- [Data excerpts]:

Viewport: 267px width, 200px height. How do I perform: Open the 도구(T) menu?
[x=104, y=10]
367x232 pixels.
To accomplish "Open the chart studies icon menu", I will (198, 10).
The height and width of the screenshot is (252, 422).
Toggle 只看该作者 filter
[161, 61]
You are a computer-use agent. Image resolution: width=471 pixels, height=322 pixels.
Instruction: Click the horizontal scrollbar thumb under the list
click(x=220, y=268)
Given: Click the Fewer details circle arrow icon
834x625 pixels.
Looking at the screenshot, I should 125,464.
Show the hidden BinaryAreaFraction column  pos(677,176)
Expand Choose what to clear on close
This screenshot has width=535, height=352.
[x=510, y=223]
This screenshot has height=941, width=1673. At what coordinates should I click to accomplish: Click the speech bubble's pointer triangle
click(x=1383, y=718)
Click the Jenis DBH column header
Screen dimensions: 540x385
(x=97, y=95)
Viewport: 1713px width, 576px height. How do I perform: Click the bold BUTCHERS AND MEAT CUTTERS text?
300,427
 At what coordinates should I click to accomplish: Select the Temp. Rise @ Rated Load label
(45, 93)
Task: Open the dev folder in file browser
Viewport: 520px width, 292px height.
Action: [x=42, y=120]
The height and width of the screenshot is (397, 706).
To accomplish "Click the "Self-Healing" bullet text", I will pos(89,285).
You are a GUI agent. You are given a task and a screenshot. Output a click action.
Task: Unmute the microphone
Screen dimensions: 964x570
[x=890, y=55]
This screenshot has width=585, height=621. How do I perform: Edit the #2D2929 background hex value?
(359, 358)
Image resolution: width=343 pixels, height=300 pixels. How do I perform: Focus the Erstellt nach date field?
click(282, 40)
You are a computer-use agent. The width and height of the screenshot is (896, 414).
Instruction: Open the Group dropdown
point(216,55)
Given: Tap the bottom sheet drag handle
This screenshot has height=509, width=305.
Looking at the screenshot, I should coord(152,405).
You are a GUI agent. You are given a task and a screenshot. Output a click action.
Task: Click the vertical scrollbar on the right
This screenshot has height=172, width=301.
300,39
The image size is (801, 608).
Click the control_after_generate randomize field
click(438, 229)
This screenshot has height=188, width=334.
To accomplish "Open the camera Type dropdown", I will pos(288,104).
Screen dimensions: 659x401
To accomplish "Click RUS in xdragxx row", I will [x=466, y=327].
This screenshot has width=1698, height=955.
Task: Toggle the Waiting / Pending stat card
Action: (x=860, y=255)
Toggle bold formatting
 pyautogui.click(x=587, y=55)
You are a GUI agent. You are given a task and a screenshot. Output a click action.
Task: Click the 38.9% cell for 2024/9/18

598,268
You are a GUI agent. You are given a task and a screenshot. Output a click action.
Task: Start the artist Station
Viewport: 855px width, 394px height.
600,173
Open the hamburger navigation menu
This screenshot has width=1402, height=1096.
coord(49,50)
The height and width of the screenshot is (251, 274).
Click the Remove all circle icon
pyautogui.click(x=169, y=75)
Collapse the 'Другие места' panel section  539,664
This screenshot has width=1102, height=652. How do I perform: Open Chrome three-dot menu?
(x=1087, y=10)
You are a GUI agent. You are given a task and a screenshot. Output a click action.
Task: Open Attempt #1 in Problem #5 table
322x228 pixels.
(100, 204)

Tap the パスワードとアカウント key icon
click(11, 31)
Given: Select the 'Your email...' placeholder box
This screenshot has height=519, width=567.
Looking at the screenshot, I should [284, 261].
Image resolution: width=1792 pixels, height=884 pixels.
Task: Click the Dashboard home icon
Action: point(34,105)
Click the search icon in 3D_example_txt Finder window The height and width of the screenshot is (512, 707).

- [Requirement]:
To complete the exercise, print all of the entries exactly.

- [Solution]:
Viewport: 267px width, 200px height. How do I perform: Open the 도구(T) menu?
[x=104, y=10]
367x232 pixels.
To accomplish "Open the chart studies icon menu", I will (198, 10).
The height and width of the screenshot is (252, 422).
Toggle 只看该作者 filter
[161, 61]
You are a computer-use agent. Image resolution: width=471 pixels, height=322 pixels.
Instruction: Click the horizontal scrollbar thumb under the list
click(x=220, y=268)
Given: Click the Fewer details circle arrow icon
834x625 pixels.
Looking at the screenshot, I should 125,464.
Show the hidden BinaryAreaFraction column  pos(677,176)
Expand Choose what to clear on close
This screenshot has width=535, height=352.
[x=510, y=223]
This screenshot has height=941, width=1673. At what coordinates should I click to accomplish: Click the speech bubble's pointer triangle
click(x=1383, y=718)
Click the Jenis DBH column header
Screen dimensions: 540x385
(x=97, y=95)
Viewport: 1713px width, 576px height. How do I perform: Click the bold BUTCHERS AND MEAT CUTTERS text?
300,427
 At what coordinates should I click to accomplish: Select the Temp. Rise @ Rated Load label
(45, 93)
Task: Open the dev folder in file browser
Viewport: 520px width, 292px height.
Action: [x=42, y=120]
The height and width of the screenshot is (397, 706).
To accomplish "Click the "Self-Healing" bullet text", I will pos(89,285).
You are a GUI agent. You are given a task and a screenshot. Output a click action.
Task: Unmute the microphone
Screen dimensions: 964x570
[x=890, y=55]
This screenshot has width=585, height=621. How do I perform: Edit the #2D2929 background hex value?
(359, 358)
Image resolution: width=343 pixels, height=300 pixels. How do I perform: Focus the Erstellt nach date field?
click(282, 40)
You are a computer-use agent. The width and height of the screenshot is (896, 414).
Instruction: Open the Group dropdown
point(216,55)
Given: Tap the bottom sheet drag handle
This screenshot has height=509, width=305.
Looking at the screenshot, I should coord(152,405).
You are a GUI agent. You are given a task and a screenshot. Output a click action.
Task: Click the vertical scrollbar on the right
This screenshot has height=172, width=301.
300,39
The image size is (801, 608).
Click the control_after_generate randomize field
click(438, 229)
This screenshot has height=188, width=334.
To accomplish "Open the camera Type dropdown", I will pos(288,104).
Screen dimensions: 659x401
To accomplish "Click RUS in xdragxx row", I will [x=466, y=327].
This screenshot has width=1698, height=955.
Task: Toggle the Waiting / Pending stat card
Action: (x=860, y=255)
Toggle bold formatting
 pyautogui.click(x=587, y=55)
You are a GUI agent. You are given a task and a screenshot. Output a click action.
Task: Click the 38.9% cell for 2024/9/18

598,268
You are a GUI agent. You are given a task and a screenshot. Output a click action.
Task: Start the artist Station
Viewport: 855px width, 394px height.
600,173
Open the hamburger navigation menu
This screenshot has width=1402, height=1096.
coord(49,50)
The height and width of the screenshot is (251, 274).
Click the Remove all circle icon
pyautogui.click(x=169, y=75)
Collapse the 'Другие места' panel section  539,664
This screenshot has width=1102, height=652. How do I perform: Open Chrome three-dot menu?
(x=1087, y=10)
You are a GUI agent. You are given a task and a screenshot. Output a click action.
Task: Open Attempt #1 in Problem #5 table
322x228 pixels.
(100, 204)

Tap the パスワードとアカウント key icon
click(11, 31)
Given: Select the 'Your email...' placeholder box
This screenshot has height=519, width=567.
Looking at the screenshot, I should [284, 261].
Image resolution: width=1792 pixels, height=884 pixels.
Task: Click the Dashboard home icon
Action: point(34,105)
Click the search icon in 3D_example_txt Finder window The height and width of the screenshot is (512, 707).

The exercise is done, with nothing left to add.